NEW CHAPTER-OPENING CONNECTIONS. The start of each chapter also features a "Connections" section that shows how the material in the chapter connects to previously studied material and to future material. The "Connections" section provides a "big picture" of the concepts, explains why this chapter is placed in this particular location relative to the other chapters and shows how the structure of physics builds on previous material.
PROBLEM SOLVING STRATEGY. Outlined early in the text, a General Problem Solving Strategy provides a series of steps similar to those professional physicists use. This problem-solving strategy is revisited in each Worked Example, so students approach problems consistently, developing stronger skills. Providing further reinforcement, Problem-Solving Strategy boxes offer additional tips for tackling specific types of situations.
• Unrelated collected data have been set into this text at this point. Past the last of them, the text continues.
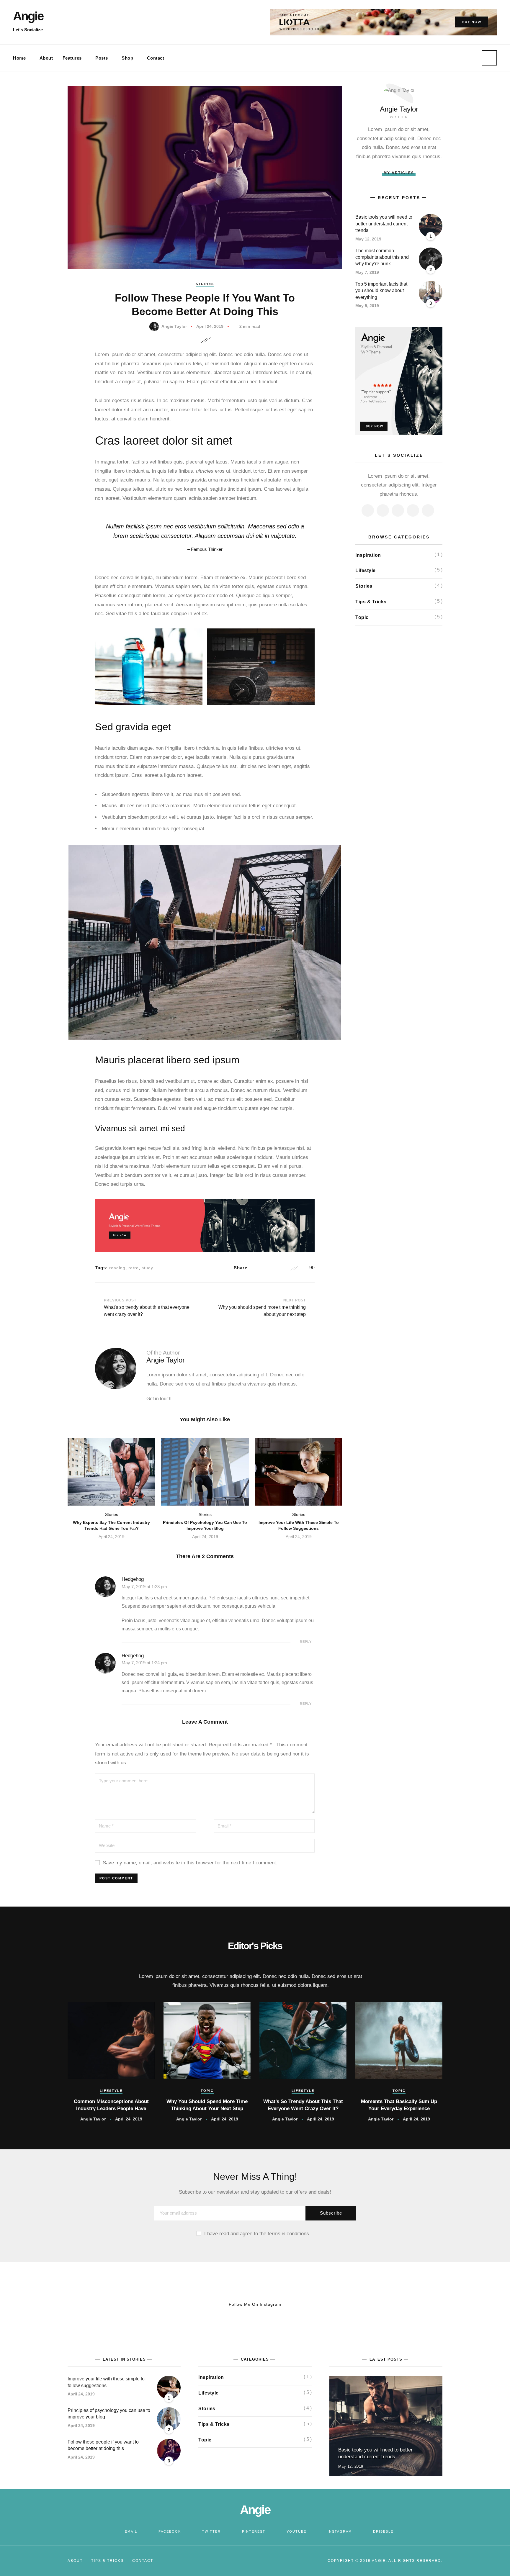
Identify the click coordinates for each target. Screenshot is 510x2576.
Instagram (340, 2531)
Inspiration (368, 555)
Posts (101, 58)
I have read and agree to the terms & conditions (256, 2233)
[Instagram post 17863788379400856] (42, 2304)
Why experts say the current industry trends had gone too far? (111, 1525)
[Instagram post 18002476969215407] (127, 2304)
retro (133, 1267)
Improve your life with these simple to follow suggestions (299, 1525)
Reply (306, 1641)
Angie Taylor (174, 326)
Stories (205, 284)
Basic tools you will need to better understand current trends (383, 223)
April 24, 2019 (210, 326)
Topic (362, 617)
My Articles (399, 173)
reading (117, 1267)
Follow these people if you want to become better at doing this (103, 2445)
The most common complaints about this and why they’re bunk (382, 257)
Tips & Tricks (371, 601)
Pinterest (253, 2531)
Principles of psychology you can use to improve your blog (205, 1525)
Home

WORKED EXAMPLES. A signature feature of the text, Worked Examples are presented in a visually appealing two-column format, providing conceptual explanations next to the math for every step. The examples follow the authors' proven General Problem Solving Strategy to reinforce good habits. About one-third of the worked examples include "What If?" extensions that further reinforce conceptual understanding. Solutions are presented symbolically as much as possible with numbers substituted in at the last possible moment to help students think symbolically when they solve problems.
HALLMARK PROBLEM SETS. An extensive set of problems is included at the end of each chapter, and answers to odd-numbered problems are provided at the end of the book. Organized by chapter sections, problems "platform" students to higher-order thinking by presenting all the straightforward (black) problems in the section first, followed by intermediate (blue) problems. The "Additional Problems" section contains problems that span more than one section of the chapter, and the "Challenging Problems" section gathers the chapter's toughest problems in one place.
PROBLEM VARIETY. The authors include a great diversity of problem types, including Quantitative/Conceptual problems with parts that ask students to think both quantitatively and conceptually; Symbolic problems that ask students to solve a problem using symbolic manipulation; Biomedical problems that highlight the relevance of physics principles to life science students; Review problems requiring students to combine concepts covered in the chapter with those discussed in previous chapters; and problems that ask students to reason in order-of-magnitude terms.